The Svalbard Global Seed Vault, located on an arctic mountain on the isolated Norwegian island of Spitsbergen, protects approximately 1.2 million seed samples, making it the world’s largest collection of crop diversity in any one location.
Ghana’s deposit was created by the West African country’s Plant Research Institute, CSIR-PGRRI, and includes vital crops such as maize, rice, eggplant and black-eyed peas.
The Crop Trust, which runs the seed vault, claims to have seeds from almost every country on the planet. Ghana joins African countries such as Kenya, Nigeria and Zambia in making a deposit.
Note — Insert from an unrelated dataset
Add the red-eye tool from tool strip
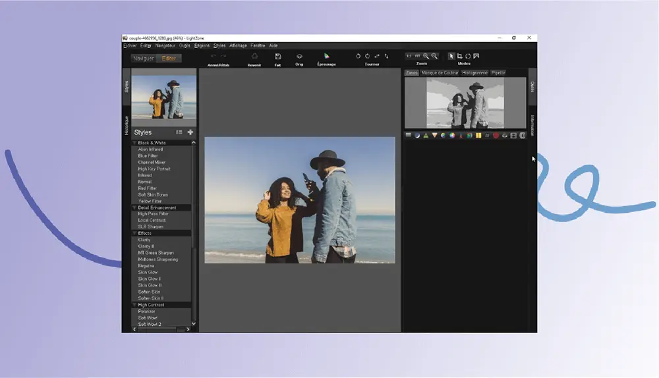Viewport: 659px width, 378px height. (496, 135)
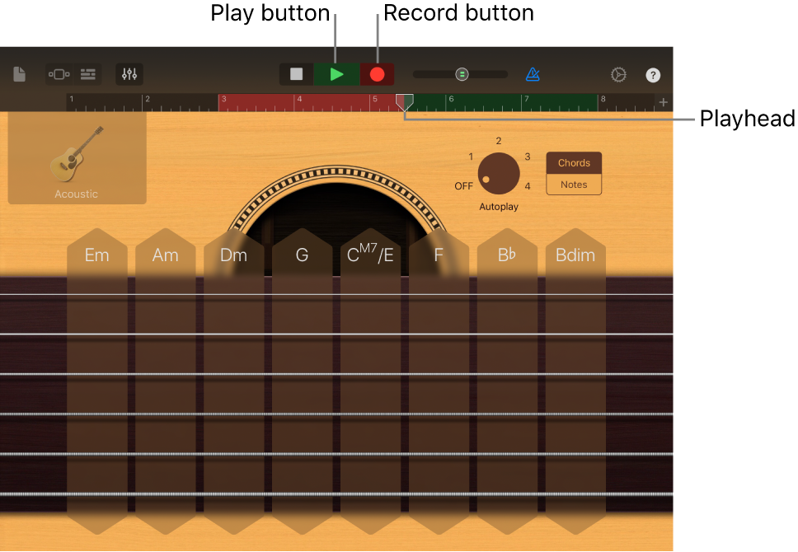This screenshot has width=798, height=552.
Task: Open the instrument browser icon
Action: pyautogui.click(x=59, y=74)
“This, our first backup, provides a sense of relief that our crop-diverse collections are well on their way to being secured in perpetuity for the benefit of all humanity.” according to Daniel Kotey, Senior Research Scientist of CSIR-PGRRI.
The Doomsday Vault is an idea born out of fear of global warming. Basically, a consortium of scientists is running what they believe is an answer: a deep freeze for thousands of seed samples meant to serve as a backup to deal with worst-case scenarios. The Global Seed Vault is buried inside a mountain in the Arctic’s Svalbard Islands.
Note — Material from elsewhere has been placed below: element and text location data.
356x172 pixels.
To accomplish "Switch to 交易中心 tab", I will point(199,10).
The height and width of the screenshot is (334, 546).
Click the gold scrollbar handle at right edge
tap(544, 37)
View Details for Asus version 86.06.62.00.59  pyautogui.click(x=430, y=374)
Seed Vault has enabled genebanks from around the world to store copies of their seed variety for 15 years. With the addition of this latest donation, the Seed Vault now has “copies” of more than 1.2 million seed samples safely stored in genebanks spread across 74 nations.
This diversity is necessary to enable agro-food systems to respond to other environmental concerns, such as a rapidly changing climate.